Since many ML model formats (including the most popular ML model formats today) support code-execution-on-load, loading such an ML model immediately causes code execution, similar to installing a package from npm or PyPI that contains a post-installation script –
Model formats that support code-execution-on-load are in the top row, while those without support it are at the bottom
In the scenario of acquiring admin privileges over the Weave Server described above, an attacker will be able to infect ML models stored in the WANDB registry and add a malicious code layer to them. These models may later be consumed by downstream teams and stakeholders, such as Data Scientists or MLOps CI/CD machines, which will run the attacker’s “attached” malicious code as soon as the ML model is loaded.

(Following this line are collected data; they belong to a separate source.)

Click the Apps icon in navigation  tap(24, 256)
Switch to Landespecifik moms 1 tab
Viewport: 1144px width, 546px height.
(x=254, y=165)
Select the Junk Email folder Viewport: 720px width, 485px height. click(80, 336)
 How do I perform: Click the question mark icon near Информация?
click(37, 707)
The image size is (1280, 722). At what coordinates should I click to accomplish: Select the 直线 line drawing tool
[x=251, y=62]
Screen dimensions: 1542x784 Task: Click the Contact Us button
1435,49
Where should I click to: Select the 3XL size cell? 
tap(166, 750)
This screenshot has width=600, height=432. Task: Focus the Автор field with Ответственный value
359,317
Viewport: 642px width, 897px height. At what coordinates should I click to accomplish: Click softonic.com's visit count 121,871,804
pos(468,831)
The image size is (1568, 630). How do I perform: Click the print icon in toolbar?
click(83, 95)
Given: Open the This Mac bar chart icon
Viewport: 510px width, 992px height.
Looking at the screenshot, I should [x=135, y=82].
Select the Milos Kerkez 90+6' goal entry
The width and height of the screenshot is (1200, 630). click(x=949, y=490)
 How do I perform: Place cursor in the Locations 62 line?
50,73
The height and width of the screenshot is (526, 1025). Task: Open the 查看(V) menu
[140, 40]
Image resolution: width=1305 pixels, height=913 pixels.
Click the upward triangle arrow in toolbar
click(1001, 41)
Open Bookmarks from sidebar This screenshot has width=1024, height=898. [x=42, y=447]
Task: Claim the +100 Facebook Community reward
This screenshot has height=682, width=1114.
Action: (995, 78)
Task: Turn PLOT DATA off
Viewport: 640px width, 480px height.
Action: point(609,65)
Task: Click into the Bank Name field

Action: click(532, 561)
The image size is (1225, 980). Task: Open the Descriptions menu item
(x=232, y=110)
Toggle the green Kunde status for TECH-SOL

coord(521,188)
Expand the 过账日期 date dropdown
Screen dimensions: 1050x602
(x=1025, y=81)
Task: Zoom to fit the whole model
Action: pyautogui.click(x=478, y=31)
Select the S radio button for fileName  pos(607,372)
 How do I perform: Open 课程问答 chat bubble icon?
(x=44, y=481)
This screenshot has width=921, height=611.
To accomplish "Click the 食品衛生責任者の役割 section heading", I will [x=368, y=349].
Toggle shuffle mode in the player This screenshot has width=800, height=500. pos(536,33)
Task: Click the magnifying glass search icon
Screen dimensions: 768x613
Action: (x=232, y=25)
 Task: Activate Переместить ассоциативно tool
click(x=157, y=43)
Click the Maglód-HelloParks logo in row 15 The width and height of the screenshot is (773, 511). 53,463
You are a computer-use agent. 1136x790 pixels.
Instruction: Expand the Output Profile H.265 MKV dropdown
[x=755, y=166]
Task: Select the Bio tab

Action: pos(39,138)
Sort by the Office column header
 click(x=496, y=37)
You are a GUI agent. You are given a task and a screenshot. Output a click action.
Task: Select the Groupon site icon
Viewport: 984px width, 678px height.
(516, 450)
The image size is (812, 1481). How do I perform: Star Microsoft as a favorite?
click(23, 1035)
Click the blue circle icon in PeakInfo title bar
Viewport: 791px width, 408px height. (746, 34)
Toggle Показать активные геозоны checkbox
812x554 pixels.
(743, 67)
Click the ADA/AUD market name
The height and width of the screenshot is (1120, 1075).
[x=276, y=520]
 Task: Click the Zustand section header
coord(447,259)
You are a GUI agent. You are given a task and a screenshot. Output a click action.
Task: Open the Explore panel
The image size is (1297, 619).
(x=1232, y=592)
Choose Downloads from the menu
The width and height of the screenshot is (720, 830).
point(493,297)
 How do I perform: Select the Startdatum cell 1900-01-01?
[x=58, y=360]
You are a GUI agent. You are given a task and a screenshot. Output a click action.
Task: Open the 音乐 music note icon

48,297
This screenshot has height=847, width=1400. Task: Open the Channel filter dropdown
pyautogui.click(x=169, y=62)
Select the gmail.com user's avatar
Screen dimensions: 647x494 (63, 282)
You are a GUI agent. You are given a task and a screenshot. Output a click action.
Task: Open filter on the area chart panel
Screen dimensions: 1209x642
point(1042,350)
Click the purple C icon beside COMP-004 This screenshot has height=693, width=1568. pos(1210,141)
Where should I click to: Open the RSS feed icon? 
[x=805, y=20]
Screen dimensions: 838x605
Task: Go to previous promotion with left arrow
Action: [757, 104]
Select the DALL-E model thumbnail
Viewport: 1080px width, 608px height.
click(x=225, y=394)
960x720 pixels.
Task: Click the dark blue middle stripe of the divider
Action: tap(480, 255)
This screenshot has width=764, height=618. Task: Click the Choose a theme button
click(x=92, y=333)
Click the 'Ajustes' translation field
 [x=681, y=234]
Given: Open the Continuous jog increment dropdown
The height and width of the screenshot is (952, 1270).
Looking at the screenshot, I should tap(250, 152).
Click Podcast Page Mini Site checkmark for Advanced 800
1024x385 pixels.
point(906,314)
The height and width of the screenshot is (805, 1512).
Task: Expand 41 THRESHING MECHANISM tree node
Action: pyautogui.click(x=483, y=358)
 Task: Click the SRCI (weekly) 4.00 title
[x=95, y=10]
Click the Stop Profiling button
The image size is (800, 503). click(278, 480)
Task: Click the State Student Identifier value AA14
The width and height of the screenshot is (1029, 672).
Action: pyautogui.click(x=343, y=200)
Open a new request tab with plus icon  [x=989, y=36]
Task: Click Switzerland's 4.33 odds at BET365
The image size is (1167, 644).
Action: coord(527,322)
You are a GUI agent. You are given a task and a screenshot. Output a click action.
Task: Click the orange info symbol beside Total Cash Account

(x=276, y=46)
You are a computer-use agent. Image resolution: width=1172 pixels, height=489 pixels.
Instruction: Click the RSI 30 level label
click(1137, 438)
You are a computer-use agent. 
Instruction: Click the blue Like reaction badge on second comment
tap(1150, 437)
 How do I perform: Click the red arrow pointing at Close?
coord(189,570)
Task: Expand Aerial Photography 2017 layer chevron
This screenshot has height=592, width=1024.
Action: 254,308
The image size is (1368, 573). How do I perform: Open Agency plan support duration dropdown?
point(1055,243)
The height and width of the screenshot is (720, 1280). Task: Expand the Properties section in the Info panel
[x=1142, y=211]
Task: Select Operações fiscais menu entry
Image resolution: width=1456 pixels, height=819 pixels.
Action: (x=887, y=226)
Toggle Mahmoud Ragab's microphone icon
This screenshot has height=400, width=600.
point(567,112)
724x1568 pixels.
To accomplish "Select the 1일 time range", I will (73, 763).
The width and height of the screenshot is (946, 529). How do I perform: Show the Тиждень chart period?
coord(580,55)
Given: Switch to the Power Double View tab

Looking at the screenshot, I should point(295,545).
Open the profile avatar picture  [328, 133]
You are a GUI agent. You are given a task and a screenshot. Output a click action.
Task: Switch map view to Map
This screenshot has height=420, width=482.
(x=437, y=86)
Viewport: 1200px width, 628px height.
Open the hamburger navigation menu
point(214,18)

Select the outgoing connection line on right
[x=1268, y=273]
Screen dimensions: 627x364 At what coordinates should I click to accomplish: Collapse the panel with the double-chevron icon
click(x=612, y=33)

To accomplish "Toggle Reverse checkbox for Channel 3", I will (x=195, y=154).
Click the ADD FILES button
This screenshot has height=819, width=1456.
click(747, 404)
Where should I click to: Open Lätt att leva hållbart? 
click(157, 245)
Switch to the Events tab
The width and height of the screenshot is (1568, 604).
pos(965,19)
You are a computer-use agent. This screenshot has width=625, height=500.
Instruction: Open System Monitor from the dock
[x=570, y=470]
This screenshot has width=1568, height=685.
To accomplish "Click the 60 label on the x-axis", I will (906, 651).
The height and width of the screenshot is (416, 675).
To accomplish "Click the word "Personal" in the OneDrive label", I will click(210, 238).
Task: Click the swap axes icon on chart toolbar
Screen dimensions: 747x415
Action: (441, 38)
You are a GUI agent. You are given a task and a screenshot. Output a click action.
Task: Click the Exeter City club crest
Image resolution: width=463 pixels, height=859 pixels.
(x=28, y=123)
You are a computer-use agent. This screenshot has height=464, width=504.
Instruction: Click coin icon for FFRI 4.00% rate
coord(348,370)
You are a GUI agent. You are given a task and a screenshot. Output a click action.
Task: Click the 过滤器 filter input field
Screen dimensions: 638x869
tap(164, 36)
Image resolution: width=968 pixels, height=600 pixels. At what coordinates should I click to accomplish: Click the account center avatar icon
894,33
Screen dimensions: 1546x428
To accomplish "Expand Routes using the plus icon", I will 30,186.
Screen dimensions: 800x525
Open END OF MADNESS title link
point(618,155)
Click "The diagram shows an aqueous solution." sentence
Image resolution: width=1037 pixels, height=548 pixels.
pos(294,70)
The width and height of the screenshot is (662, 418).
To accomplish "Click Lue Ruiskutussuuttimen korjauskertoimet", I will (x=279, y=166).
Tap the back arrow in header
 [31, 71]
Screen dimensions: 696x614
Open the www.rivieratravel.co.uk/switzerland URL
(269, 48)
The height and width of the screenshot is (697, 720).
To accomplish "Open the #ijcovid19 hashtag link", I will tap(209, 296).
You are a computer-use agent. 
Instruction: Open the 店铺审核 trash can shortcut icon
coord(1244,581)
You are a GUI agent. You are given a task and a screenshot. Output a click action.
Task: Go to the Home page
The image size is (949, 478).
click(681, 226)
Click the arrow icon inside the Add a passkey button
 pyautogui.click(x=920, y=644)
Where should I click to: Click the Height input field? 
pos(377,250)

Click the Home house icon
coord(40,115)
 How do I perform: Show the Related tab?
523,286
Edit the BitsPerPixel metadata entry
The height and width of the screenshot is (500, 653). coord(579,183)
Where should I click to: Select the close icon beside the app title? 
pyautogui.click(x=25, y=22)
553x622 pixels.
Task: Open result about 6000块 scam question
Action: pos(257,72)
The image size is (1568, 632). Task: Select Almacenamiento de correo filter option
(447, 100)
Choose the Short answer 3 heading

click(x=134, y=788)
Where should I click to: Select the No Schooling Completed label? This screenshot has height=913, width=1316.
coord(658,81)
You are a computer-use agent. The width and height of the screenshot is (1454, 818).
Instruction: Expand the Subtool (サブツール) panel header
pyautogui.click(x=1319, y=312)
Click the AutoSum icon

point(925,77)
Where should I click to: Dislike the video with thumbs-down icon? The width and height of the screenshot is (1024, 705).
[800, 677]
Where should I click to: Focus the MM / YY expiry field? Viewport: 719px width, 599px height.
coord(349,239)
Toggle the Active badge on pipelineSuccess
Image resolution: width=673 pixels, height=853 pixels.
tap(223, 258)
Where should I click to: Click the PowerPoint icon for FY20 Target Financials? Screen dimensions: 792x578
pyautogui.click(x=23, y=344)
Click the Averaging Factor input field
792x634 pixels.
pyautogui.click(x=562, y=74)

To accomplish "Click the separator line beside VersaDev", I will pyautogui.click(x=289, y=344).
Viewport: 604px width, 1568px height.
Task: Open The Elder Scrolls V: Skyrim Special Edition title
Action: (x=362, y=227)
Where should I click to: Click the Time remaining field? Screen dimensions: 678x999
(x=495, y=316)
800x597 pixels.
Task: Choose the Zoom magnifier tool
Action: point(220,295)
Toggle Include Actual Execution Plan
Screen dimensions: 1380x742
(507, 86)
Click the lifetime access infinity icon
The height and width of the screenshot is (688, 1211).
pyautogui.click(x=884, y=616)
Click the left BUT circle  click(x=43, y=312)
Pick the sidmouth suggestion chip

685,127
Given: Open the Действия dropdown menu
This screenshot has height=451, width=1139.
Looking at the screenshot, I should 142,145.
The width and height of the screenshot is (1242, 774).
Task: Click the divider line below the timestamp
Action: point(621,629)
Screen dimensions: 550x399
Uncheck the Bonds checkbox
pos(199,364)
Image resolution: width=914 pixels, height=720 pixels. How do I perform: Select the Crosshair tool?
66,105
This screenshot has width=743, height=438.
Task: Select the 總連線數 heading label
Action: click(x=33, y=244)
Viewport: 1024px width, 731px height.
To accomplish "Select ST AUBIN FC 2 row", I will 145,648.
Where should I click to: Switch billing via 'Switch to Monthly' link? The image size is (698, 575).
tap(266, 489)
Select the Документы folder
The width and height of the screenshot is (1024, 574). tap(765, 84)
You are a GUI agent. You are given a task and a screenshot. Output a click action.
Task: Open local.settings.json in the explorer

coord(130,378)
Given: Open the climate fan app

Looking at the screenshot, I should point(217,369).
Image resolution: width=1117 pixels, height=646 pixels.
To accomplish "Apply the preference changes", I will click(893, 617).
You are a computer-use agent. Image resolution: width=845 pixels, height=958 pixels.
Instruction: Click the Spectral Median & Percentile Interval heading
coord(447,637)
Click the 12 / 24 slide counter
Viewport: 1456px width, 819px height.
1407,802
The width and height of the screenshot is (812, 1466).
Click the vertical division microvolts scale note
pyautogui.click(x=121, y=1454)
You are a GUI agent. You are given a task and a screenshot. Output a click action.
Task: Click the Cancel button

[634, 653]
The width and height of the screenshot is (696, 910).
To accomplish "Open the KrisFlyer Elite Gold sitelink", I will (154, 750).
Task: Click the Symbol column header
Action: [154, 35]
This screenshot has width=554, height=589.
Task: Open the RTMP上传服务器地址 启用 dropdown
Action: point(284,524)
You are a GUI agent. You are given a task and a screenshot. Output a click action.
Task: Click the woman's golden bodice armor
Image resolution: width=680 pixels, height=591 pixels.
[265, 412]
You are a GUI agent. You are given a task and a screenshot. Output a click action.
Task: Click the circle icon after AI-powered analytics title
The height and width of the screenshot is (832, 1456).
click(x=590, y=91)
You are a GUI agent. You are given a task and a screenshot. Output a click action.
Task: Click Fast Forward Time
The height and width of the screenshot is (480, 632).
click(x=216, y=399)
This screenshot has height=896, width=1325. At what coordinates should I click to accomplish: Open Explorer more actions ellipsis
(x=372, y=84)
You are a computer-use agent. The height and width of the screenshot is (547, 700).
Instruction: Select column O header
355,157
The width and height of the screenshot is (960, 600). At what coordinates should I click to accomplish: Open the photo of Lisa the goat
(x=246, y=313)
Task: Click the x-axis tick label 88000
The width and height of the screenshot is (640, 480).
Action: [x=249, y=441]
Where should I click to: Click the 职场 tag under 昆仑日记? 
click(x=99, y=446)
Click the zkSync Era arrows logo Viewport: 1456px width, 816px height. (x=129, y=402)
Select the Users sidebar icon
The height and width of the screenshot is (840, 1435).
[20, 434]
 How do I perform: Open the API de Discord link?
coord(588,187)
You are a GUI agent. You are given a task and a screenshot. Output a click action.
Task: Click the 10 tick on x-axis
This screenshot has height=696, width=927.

Attacker infecting multiple ML clients through an ML registry breach
In the case of the ZenML vulnerability – acquiring admin privileges over the ZenML tenant grants access to its Secret Store – which could hold credentials for the Remote Artifact Storage it uses. Such credentials may be used for infecting the organization’s ML models or other ZenML pickled artifacts that will later be loaded by clients.
Remotely hijacking ML Database Frameworks
In this section we will present two vulnerabilities – one in a database optimized for AI and another in a framework used for generating SQL queries based on natural language using LLM.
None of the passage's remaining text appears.